Auch Google hat eine Plattform als Basis für das Cloud Computing im Angebot: die Google App Engine. Dabei handelt es sich noch nicht um eine endgültige Version, es steht aber ein Testbereich zur Verfügung. Lange war dieser Bereich für die breite Masse nicht geöffnet, nun aber kann jeder ohne Wartezeit einen Account für die Google App Engine erhalten. Im Gegensatz zu Amazon EC2 sind die Einschränkungen indes größer. Für das Programmieren von Anwendungen stellt Google ein komplettes SDK namens App Engine Software Development Kit zur Verfügung. Dieses Kit und die darauf aufbauenden Anwendungen basieren auf der quelloffenen objektorientierten Scriptsprache "Python".

Das 2,5 MB große SDK liefert Google inklusive Web-Server, damit Interessierte die Anwendung auch auf dem lokalen Rechner testen können. Daten werden in einem transaktionalen Speicher abgelegt, der den Anwendungen transparent zur Verfügung gestellt wird. Abfragen auf die Daten müssen Benutzer in der Google Query Language (GQL) formulieren. Um auch mehrere Anwendungen in der App Engine ablaufen zu lassen, erhält jedes Programm eine geschützte Umgebung (Sandbox). Diese Sandbox isoliert die Anwendung von der darunter liegenden Hardware.

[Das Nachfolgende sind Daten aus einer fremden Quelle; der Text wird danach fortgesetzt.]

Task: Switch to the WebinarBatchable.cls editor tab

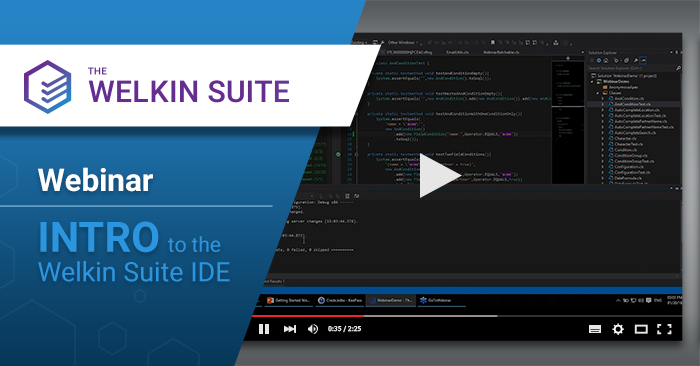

Nach der Entwicklung muss die Anwendung nur noch hochgeladen werden und steht dann unter der Domäne appspot.com zur Verfügung. Interessant ist dieses Angebot naturgemäß vor allem für Python-Entwickler. Andere werden den Dienst aufgrund dieser Einschränkung eher noch mit Vorsicht genießen.

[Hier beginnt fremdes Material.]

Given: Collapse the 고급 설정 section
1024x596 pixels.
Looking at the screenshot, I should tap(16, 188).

Open-Source-Plattform 10gen

Eine weitere interessante Plattform in diesem Zusammenhang ist die unter einer Open-Source-Lizenz stehende Plattform 10gen. Wie bei der Google App Engine steht ein SDK für die Entwicklung von Anwendungen zur Verfügung. Dieses setzt Java SE in der Version 5 oder 6 voraus. Der mitgelieferte Java-Application Server (Codename: Babbel) versteht die Sprachen JavaScript, Python und Ruby. Daten speichert 10gen in der objektorientierte Datenbank Mongo. Dazu gehört auch ein Dateisystem namens GridFS, das ebenfalls auf Mongo aufbaut. Unternehmen können 10gen sowohl dazu verwenden, eine eigene Wolke zu betreiben, als auch wie bei der Google App Engine Anwendungen in der bereitgestellten Wolke ablaufen zu lassen. Zu den Websites die bereits mit 10gen laufen, gehören The Business Sheet, Clusterstock und Silicon Alley Insider.

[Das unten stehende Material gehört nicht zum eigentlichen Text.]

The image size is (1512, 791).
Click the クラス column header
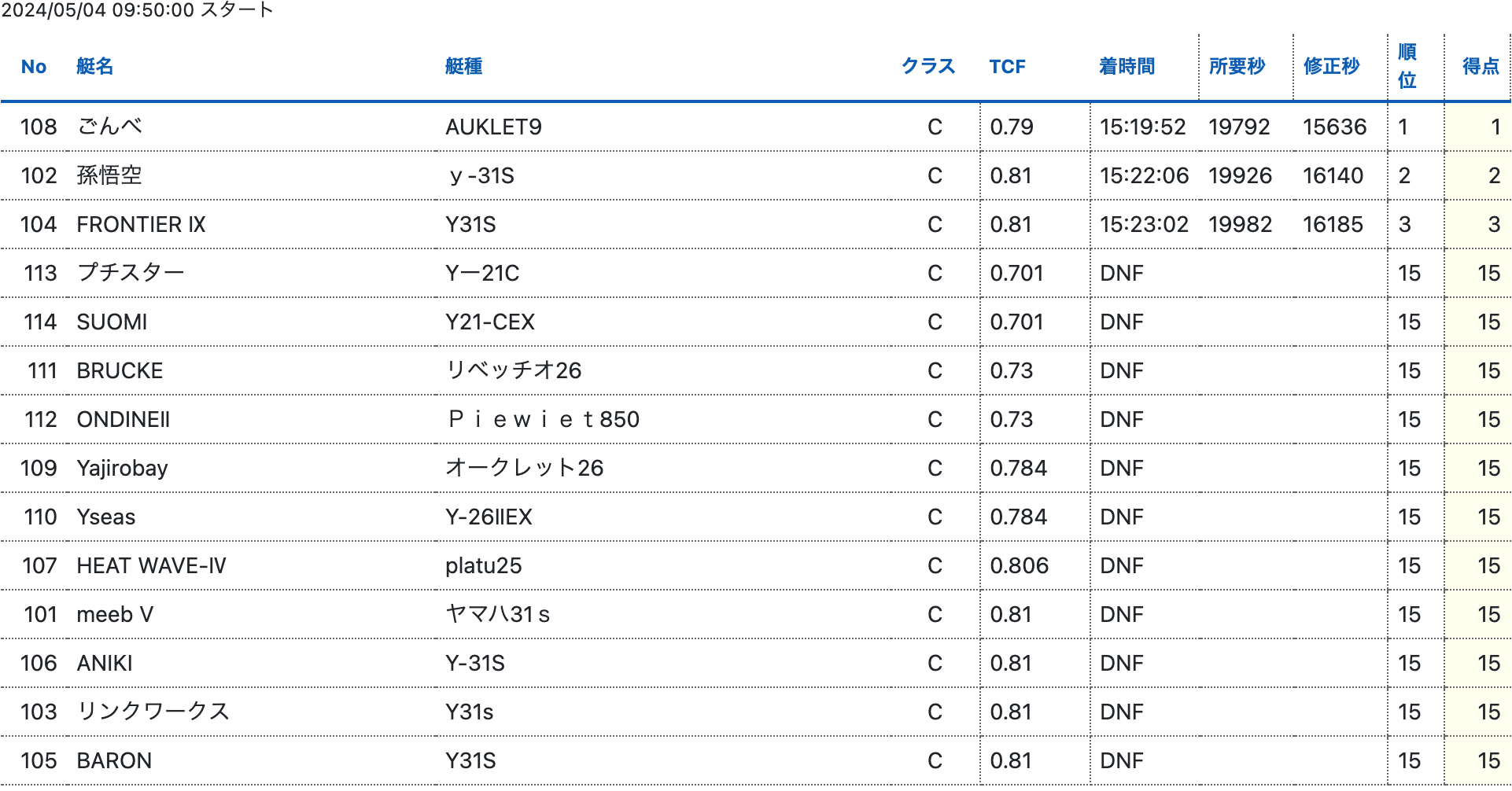coord(928,67)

Betrachtet man die drei vorgestellten Plattformen, überzeugt die Lösung von Amazon vor allem wegen der Flexibilität: Eine Beschränkung auf bestimmte Programmiersprachen wie bei Google App Engine oder 10gen gibt es nicht. Auch das Bausteinsystem der AWS mag für den einen oder anderen Anwender den Ausschlag geben.

Plattformen von IBM und Microsoft

Mitte November 2007 kündigte IBM das "Blue-Cloud"-Programm an. Dieses Angebot richtet sich an Unternehmen, die selbst eine Cloud-Computing-Infrastruktur aufbauen wollen. Blue Cloud basiert auf Open-Source-Software und offenen Standards. Anfang Oktober kündigte Microsoft-Chef Steve Ballmer an, innerhalb der nächsten vier Wochen im Rahmen der Professional Developers Conference ein neues Betriebssystem mit dem Namen "Windows Cloud" zu lancieren. Dabei handelt es sich um die Antwort Microsofts aus Sicht des IT-Betriebs. Nach den Vorstellungen des CEO sollen damit Server innerhalb einer Cloud-Computing-Infrastruktur betrieben werden. Spannend wir dabei zu beobachten sein, ob Amazon EC2 womöglich noch vor Microsoft selbst eine Wolke basierend auf Windows ins Rennen schickt. (wh)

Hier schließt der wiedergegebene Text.